Le gouvernement prévoit également de renforcer la responsabilité des diagnostiqueurs. Jusqu’ici, les professionnels pris en flagrant délit de fraude risquaient des sanctions relativement légères. Désormais, ils pourront être poursuivis pénalement et condamnés à des amendes allant jusqu’à 3 000 euros en cas de récidive. Mais la sanction la plus lourde touchera les propriétaires eux-mêmes. Ceux qui présenteront un faux DPE risqueront jusqu’à 3 ans de prison et 45 000 euros d’amende.
Le marché immobilier tremble
Si ces mesures sont saluées par certains acteurs du secteur, elles inquiètent aussi les professionnels de l’immobilier. Les transactions risquent de ralentir considérablement, les nouveaux contrôles allongeant les délais pour obtenir un diagnostic. Certains diagnostiqueurs dénoncent une usine à gaz qui pourrait faire exploser les coûts. Avec l’ajout des nouvelles contraintes techniques, le prix d’un DPE pourrait bondir de plusieurs centaines d’euros, une facture qui sera inévitablement répercutée sur les propriétaires et les locataires.
Autre problème de taille : l’invalidation des anciens DPE. Tous les diagnostics réalisés avant juillet 2021 perdront leur validité au 1er janvier 2025. Des millions de propriétaires vont devoir refaire leur DPE dans l’urgence. Objectif : harmoniser les méthodes de calcul et à éviter les biais des anciennes évaluations, mais elle risque de provoquer un embouteillage dans le secteur, avec un afflux massif de demandes en un temps record.

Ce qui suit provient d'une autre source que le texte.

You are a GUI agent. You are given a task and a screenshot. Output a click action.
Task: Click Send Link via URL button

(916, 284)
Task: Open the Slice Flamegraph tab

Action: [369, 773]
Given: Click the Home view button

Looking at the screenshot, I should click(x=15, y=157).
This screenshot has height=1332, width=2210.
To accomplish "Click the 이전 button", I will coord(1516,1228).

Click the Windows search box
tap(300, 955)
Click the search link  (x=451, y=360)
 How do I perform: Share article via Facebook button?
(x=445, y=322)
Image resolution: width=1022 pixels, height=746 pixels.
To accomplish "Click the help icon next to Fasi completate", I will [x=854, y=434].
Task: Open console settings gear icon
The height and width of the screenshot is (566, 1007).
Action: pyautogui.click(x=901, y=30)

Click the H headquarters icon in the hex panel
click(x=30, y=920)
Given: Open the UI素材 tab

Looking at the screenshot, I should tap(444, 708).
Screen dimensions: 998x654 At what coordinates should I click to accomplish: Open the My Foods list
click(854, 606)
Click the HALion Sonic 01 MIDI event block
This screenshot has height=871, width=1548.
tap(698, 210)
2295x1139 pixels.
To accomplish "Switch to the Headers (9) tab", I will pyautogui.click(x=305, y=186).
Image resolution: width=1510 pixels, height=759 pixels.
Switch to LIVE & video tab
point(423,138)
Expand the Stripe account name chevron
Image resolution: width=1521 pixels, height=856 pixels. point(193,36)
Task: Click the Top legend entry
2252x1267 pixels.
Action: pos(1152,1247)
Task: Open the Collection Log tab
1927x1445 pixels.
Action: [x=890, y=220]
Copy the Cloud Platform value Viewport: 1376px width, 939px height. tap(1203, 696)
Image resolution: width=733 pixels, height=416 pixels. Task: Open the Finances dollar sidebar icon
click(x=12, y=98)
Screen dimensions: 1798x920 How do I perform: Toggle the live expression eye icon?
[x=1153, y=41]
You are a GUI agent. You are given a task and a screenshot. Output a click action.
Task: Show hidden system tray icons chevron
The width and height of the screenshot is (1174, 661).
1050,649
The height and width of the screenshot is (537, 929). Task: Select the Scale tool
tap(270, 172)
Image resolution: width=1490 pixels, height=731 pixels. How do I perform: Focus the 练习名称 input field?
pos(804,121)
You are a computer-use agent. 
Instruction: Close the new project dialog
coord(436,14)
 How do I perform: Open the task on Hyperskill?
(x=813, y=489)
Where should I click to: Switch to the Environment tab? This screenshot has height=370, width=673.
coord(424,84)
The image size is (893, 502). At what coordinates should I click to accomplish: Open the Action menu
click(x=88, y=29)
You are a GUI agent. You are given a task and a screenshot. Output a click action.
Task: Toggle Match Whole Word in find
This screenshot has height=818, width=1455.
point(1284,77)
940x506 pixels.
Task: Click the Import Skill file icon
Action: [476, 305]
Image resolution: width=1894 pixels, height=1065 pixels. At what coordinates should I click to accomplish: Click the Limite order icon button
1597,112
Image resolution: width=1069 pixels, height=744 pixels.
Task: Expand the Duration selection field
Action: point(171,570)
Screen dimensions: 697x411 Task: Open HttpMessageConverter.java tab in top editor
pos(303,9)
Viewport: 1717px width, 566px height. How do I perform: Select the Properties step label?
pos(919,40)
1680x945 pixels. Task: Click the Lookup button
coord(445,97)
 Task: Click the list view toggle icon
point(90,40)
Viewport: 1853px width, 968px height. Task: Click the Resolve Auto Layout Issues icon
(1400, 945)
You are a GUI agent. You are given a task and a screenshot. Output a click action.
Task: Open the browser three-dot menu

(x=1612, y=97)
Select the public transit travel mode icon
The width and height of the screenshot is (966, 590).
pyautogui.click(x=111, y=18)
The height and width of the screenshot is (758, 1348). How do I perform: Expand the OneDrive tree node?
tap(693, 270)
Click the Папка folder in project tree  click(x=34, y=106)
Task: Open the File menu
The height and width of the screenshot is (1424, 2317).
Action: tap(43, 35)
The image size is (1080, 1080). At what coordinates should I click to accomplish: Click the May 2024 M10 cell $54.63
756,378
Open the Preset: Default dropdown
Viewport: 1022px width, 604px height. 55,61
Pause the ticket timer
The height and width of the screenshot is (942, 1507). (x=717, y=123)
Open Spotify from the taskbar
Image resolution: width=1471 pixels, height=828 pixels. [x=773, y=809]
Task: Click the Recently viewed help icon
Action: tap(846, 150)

Les copropriétés sont également touchées par cette réforme. Désormais, toutes les copropriétés de plus de 50 lots devront obligatoirement réaliser un DPE collectif et intégrer ces données dans le carnet d’entretien de l’immeuble. Cette obligation s’étendra aux copropriétés plus petites dès 2026.
Lutte contre la fraude au DPE : une réforme nécessaire mais à double tranchant
En mettant en place ces nouvelles règles, le gouvernement espère redonner au DPE sa crédibilité et en faire un véritable outil au service de la transition énergétique. La fraude massive des dernières années a largement discrédité ce dispositif, au point de le rendre inopérant. Ces contrôles renforcés sont donc une réponse logique et nécessaire. Mais en imposant une réglementation aussi stricte, l’exécutif prend aussi le risque de complexifier un marché immobilier déjà sous tension.
La lutte contre les DPE de complaisance ne fait que commencer. Avec ces mesures drastiques, le gouvernement envoie un message clair : la fraude ne sera plus tolérée. QR code, géolocalisation, sanctions alourdies, tout est mis en place pour assainir un marché devenu incontrôlable. Mais ce grand ménage pourrait aussi transformer la délivrance d’un simple diagnostic énergétique en un véritable parcours du combattant pour les propriétaires.